→ Sezione dati:

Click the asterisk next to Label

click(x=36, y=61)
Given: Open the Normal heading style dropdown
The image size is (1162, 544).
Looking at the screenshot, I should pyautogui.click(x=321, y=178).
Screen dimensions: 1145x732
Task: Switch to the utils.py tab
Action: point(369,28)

→ Consegna dell'esercizio:
Sostituisci "Normal" con "Title" nel tratto dei record che va dalla riga contenente "Given: Open the Normal heading style dropdown" fino alla fine dei record. Riporta solo quelle righe, lasciando invariato tutto il resto.

→ Risposta corretta:
Given: Open the Title heading style dropdown
The image size is (1162, 544).
Looking at the screenshot, I should pyautogui.click(x=321, y=178).
Screen dimensions: 1145x732
Task: Switch to the utils.py tab
Action: point(369,28)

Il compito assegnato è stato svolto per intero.